### Action item
Print only the lines from the one with "Where should I" through the end of the data, exactly, and please omit pictures.

### Entries taken from a collection
┄┄┄┄┄┄

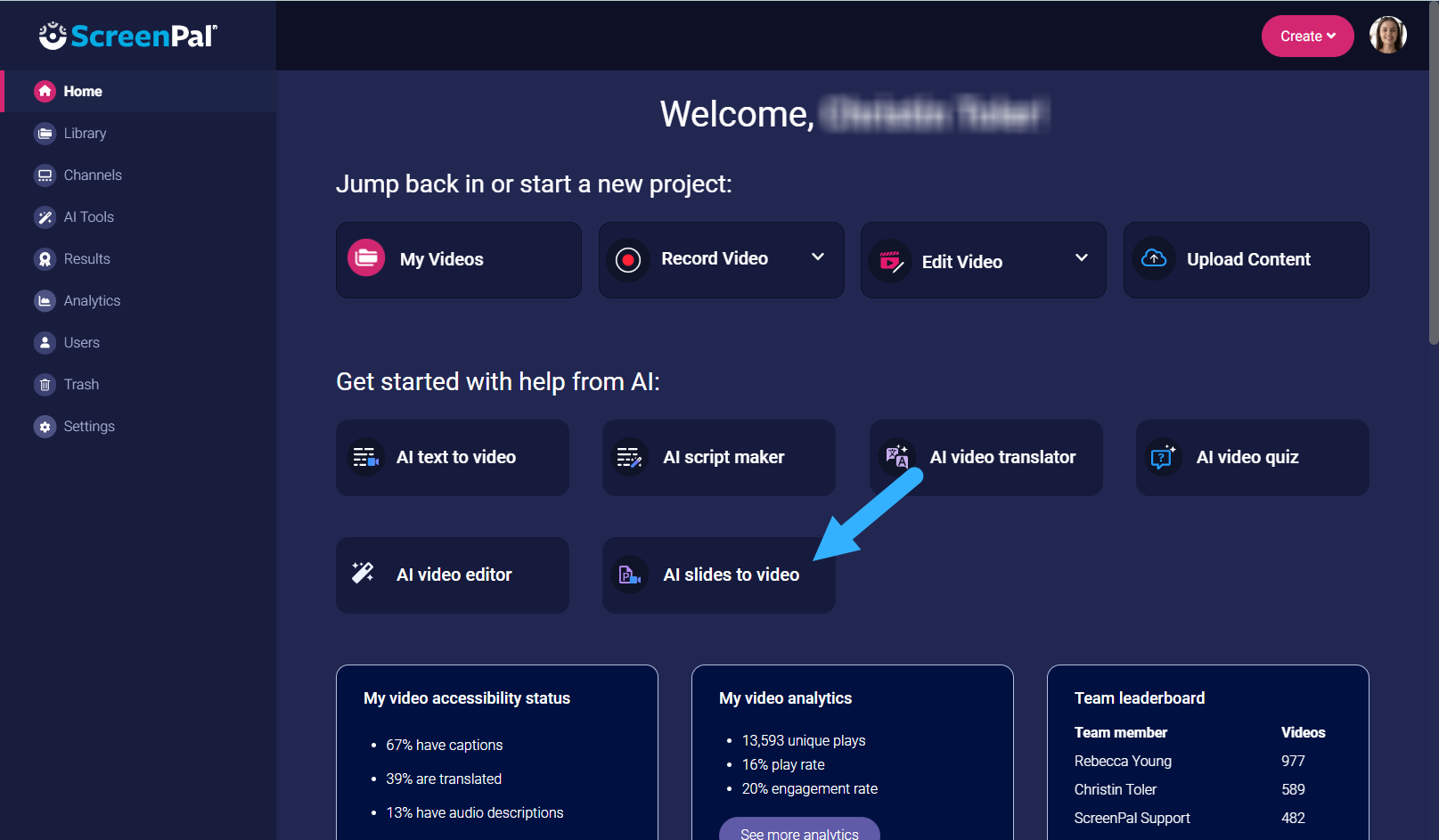
Task: Select the AI video quiz icon
Action: (x=1163, y=457)
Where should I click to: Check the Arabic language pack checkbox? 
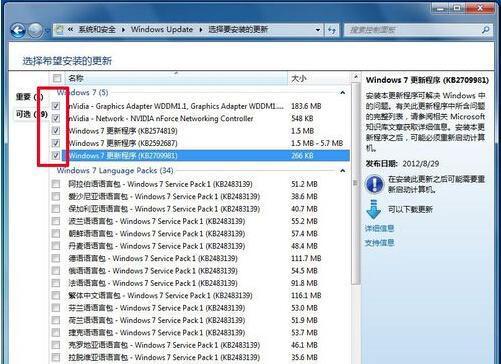coord(56,184)
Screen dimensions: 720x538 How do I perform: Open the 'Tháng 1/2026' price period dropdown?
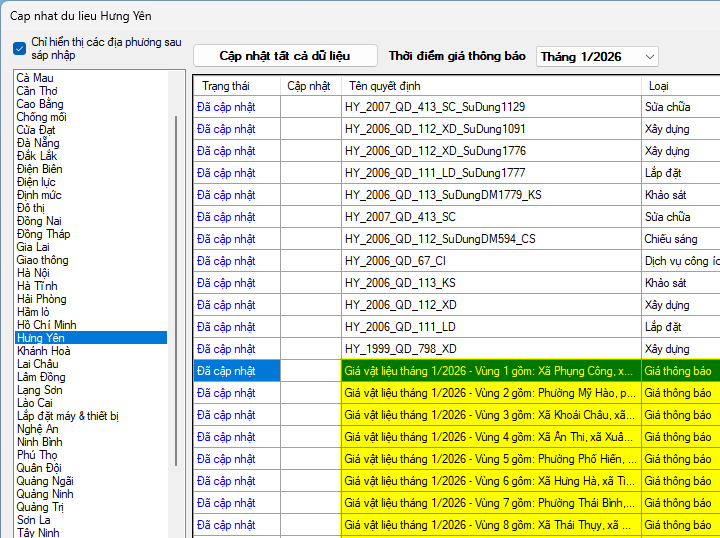click(597, 57)
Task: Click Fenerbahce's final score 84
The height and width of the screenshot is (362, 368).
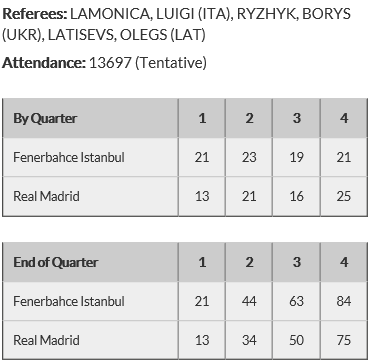Action: coord(344,301)
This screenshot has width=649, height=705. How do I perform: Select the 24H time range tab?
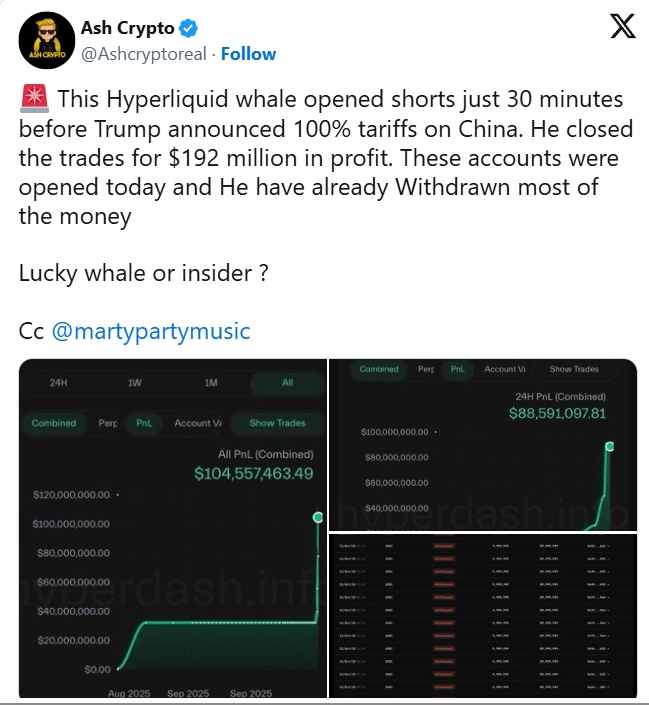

┄┄┄┄┄┄

### Solution
Where should I click to: Check the Arabic language pack checkbox? 
coord(56,184)
Screen dimensions: 720x538 How do I perform: Open the 'Tháng 1/2026' price period dropdown?
click(597, 57)
Task: Click Fenerbahce's final score 84
The height and width of the screenshot is (362, 368).
Action: coord(344,301)
This screenshot has width=649, height=705. How do I perform: Select the 24H time range tab?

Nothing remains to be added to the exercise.